Da ist ein riesengroßer roter Text über dem eingabefeld und du schaffst es den zu übersehen. Sorry, aber da wundert mich dann nichts mehr ...


----------



## sajodino (11. Jan 2012)

Hi Sonecc,
bei uns gibt es keinerlei Fehlermeldungen. Wir haben eine Ausgabe in der ein Quadrat mit den Zahlen angeziegt wird.

Gruss


----------



## Plopo (11. Jan 2012)

Solltest du nach einer Lösung suchen X Zahlen zufällig zu "ziehen", welche einmalig sind.

Such mal nach "Lotto", hier gibt es hunderte Threads davon.


----------



## sajodino (11. Jan 2012)

Hi,
das einfügen der Zufallszahlen aus Lotto hatten wir schon probiert und es funktionierte nicht.

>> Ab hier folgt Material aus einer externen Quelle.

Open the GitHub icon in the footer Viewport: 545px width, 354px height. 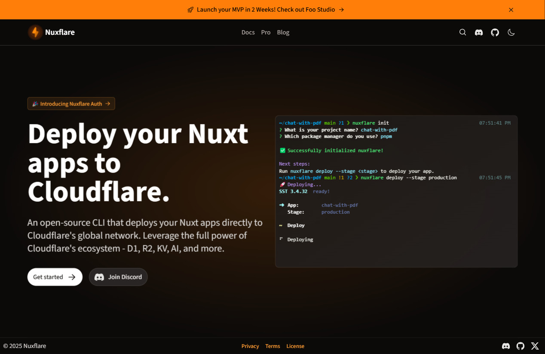click(x=520, y=346)
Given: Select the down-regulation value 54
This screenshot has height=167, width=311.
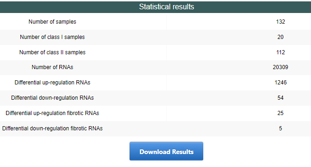Looking at the screenshot, I should point(280,98).

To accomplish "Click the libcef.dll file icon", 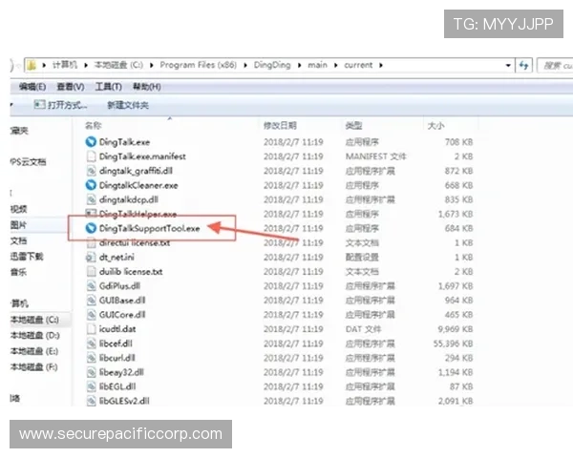I will point(91,344).
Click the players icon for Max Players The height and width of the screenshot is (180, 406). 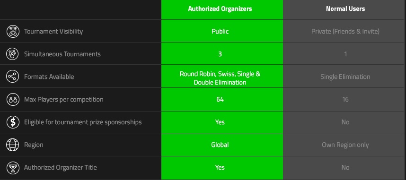(x=13, y=100)
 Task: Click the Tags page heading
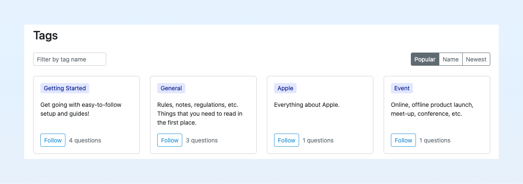coord(45,36)
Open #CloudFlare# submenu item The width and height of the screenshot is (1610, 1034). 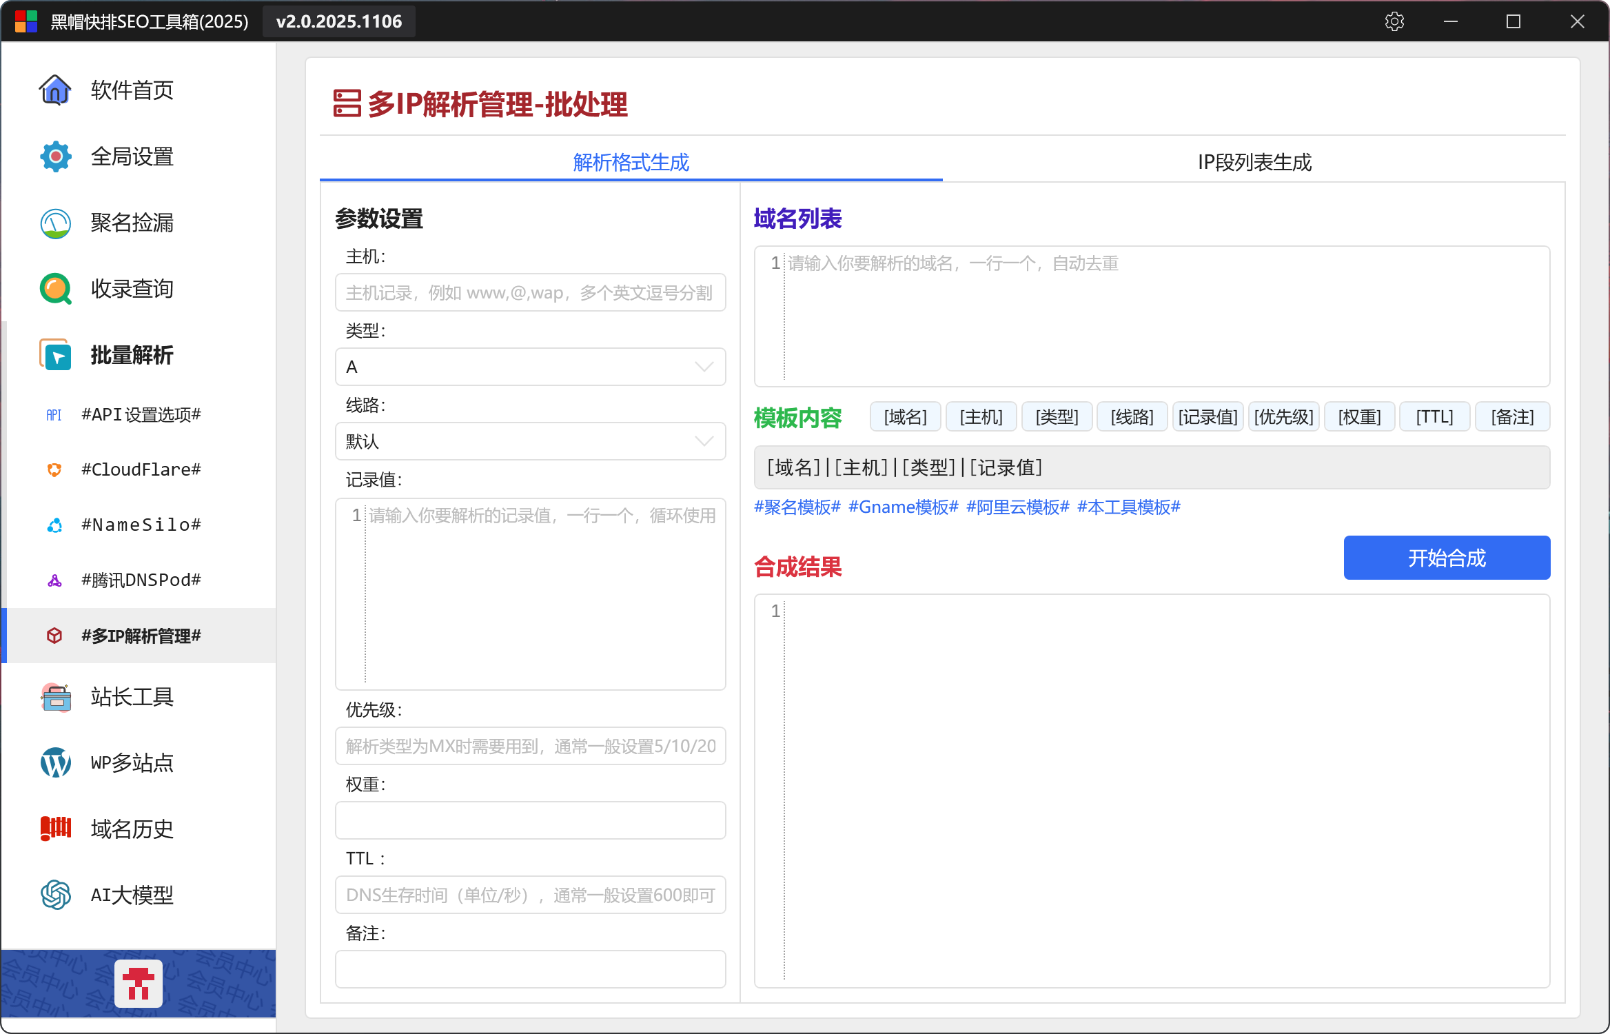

Die Ausgabe blieb gleich, uns fehlt das reinschreiben in das 2D-Array

Gruss


----------



## SlaterB (11. Jan 2012)

strukturiert vorzugehen wäre sicher besser als mit Zufall, im ersten Feld erst 1, dann 2, 3 usw. ausprobieren, in weiteren Feldern ebenso sortiert alle Möglichkeiten durch,
ganz leicht ist das gewiss nicht, kommt Rekursion in Frage?

vielleicht bietet sich ein 16er eindimensionales Array an, oder zur Übung erstmal nur ein 3er-Array, auch ohne dass etwas schon befüllt ist,
alle Kombinationen 1,2,3,-  1,3,2 - 2,1,3 usw. durchgehen, ist dahingehend etwas möglich?

> um die Zahlen zufällig und einmalig in das Quadrat einzusetzen. 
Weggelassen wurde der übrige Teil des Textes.